Improving mental health: Our most sought-after goal for 2021

Mental Health

Following on from a challenging year, many of us want to focus on our mental wellbeing this year

After experiencing the bulk of 2020 in disarray following the coronavirus outbreak, many of us have realised the importance of looking after our mental health. There have been so many challenges, from having to change our daily lives and not seeing friends and family to homeschooling, losing loved ones or getting ill ourselves.

These extraordinary circumstances have forced perspective on us as we reevaluate what really matters and, it turns out, for a lot of us this includes mental health.

Research carried out by Serenata Flowers revealed that being in good mental health is the most sought-after goal for UK adults in 2021. 31% of those who named this as a goal said it was due to a trying year with increased stress in 2020.

Physical activity is hoped to help, with 32% of Brits saying they’ll go on more walks to improve their mindfulness. With gyms closed and group exercise restricted, walking in local areas has become an activity many of us have leaned on to get our daily exercise, enjoy fresh air and be more present.

Another simple way many hope to be more mindful in 2021 is by making their bed each morning, with over 4.2 million saying this is how they’ll improve mindfulness in 2021.

What is mindfulness?

A mental state that can be achieved by focusing on the present moment, mindfulness is a practice hailed by experts as ideal for reducing stress and anxiety. In her article An introduction to mindfulness, counsellor Tania Brocklehurst explains more about the benefits of mindfulness for mental health.

“Mindfulness slows us down. With practise, it gives us the ability to observe our thoughts and the ability to choose not to entertain or engage with them. Not all our thoughts are useful, and so this gives us choices, and can stop us falling into negative or unhelpful thinking patterns.”

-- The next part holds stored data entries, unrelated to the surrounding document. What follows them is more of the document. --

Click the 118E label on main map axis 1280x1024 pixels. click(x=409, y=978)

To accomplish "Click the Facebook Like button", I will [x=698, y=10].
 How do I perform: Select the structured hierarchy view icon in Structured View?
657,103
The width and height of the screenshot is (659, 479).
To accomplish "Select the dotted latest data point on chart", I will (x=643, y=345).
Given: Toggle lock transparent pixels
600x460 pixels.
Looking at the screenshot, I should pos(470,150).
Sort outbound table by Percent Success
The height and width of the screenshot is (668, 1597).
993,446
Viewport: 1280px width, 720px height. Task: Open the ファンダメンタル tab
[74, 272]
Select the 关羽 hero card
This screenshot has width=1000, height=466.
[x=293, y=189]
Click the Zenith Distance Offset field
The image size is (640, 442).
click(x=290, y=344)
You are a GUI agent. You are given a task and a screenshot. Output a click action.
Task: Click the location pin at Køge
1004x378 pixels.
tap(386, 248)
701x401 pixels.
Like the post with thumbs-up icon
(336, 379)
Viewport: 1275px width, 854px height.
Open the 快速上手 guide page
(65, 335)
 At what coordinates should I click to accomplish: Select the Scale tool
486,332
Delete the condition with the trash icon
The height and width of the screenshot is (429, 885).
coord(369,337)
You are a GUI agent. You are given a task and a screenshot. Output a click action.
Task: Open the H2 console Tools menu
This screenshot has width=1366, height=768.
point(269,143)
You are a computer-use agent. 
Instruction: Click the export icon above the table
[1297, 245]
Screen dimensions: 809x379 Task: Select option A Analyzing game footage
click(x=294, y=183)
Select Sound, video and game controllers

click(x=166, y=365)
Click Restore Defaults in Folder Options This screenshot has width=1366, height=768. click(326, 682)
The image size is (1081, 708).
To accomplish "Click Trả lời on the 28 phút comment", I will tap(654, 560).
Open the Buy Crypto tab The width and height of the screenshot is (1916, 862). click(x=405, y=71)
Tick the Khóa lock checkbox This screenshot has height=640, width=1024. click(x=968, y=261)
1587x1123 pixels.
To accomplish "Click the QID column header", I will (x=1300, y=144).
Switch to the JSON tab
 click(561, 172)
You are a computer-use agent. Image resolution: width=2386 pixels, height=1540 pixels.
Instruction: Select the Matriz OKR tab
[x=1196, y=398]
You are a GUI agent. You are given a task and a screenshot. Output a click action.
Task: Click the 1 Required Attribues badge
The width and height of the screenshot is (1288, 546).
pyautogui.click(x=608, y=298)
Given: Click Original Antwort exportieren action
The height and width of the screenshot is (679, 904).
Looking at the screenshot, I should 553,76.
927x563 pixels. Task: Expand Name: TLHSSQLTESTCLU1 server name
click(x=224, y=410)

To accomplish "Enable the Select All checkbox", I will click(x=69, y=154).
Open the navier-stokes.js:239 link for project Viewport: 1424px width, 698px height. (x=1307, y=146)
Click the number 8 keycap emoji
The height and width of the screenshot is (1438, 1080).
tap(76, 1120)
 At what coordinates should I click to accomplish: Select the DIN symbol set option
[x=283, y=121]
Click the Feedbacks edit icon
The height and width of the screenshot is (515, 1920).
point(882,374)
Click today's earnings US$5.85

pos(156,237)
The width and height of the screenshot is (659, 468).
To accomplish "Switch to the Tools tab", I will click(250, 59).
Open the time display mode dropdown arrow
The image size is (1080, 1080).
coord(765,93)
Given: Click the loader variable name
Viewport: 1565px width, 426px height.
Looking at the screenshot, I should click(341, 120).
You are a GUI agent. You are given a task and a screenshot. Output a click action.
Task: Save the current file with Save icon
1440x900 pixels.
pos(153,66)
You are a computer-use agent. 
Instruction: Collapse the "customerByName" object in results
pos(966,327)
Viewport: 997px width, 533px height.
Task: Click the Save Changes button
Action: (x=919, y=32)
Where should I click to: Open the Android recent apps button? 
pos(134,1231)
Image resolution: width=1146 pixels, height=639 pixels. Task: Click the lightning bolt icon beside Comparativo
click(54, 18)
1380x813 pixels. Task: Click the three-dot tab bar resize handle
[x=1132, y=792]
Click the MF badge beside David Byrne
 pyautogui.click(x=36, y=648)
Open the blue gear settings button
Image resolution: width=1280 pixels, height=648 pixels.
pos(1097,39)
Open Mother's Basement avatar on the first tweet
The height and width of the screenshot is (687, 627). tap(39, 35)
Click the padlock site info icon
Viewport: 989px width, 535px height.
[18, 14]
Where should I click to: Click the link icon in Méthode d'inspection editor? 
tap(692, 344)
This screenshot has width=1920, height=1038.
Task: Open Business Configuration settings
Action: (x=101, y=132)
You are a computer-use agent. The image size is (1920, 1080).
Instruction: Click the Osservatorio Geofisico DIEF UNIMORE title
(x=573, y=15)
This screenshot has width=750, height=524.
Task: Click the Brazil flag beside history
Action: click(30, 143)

Making your bed is a great way to start the morning with intention. It gives you a sense of achievement right off the bat, paving the way for a more positive day. But of course, there are other ways to be more mindful.

“Mindful walking, yoga, gardening, knitting, colouring, or anything that enables you to connect to ‘this moment’, whilst holding the activity or breath in awareness, is useful mindfulness practise. Practise is crucial. With practise, we can retrain and rewire our busy minds to have the ability to slow down and just be.” Tania explains.

Not putting ourselves first

While it’s great to see so many of us are interested in improving our mental health this year, 50% of Brits say they won’t be putting themselves first. Putting our own wellbeing first can feel difficult and some may experience feelings of guilt.

Looking into the reasons behind this, life coach Nikki Emerton delves deeper in her article Why do I feel so guilty about doing things for me?

“If guilt is a familiar emotion to you, then it has become part of a ‘belief’ system that has been handed down to you and you have unintentionally accepted and incorporated it as part of your own. This can have happened in either a very direct way, (it was said in clear, plain terms or there were direct and immediate consequences) or indirectly (it was implied through actions or expressions).”

It appears as though for many, family comes first, with 45% saying now is more important than ever to look after your family. While of course, family is important, is there a way to find a balance?

Understanding that looking after yourself can put you in the best position to support others is a helpful first step – take a look at our Self-care for carers article for more inspiration. You might also find it helpful to think about self-care for the whole family. Here, psychotherapist Yvette Winstone shares her tips with us in her article Self-care for families.

Discussing the results from their survey, marketing manager at Serenata Flowers notes how surprising it is that many of us don’t plan to put ourselves first and how flowers could help boost our mood.

“What is surprising is that going into 2021, Brits won’t look to put themselves first, and will continue to think of others, family and friends, even when their own mental health is such a known focus.

“Everyone loves receiving flowers – delivering a little bit of nature to your loved ones front door boosts not only the recipient’s mood, but also the sender’s, knowing that you’ve found a way to brighten someone’s day who you may not have seen recently but is still close to your heart. That’s why we’ve created a January Mindfulness Bouquet, specifically designed to improve mental wellbeing and boost your mood, it’s pure white blooms create a relaxing serenity and sense of peace – the perfect escape from the world around us.”

Without some of the usual mood-boosters many of us rely on, such as holidays, socialising and going out to eat, we need to get creative with ways to support our mental health. Improving mindfulness, sprucing up our homes and small acts of kindness shouldn’t be underestimated.

How will you be supporting your mental health in 2021?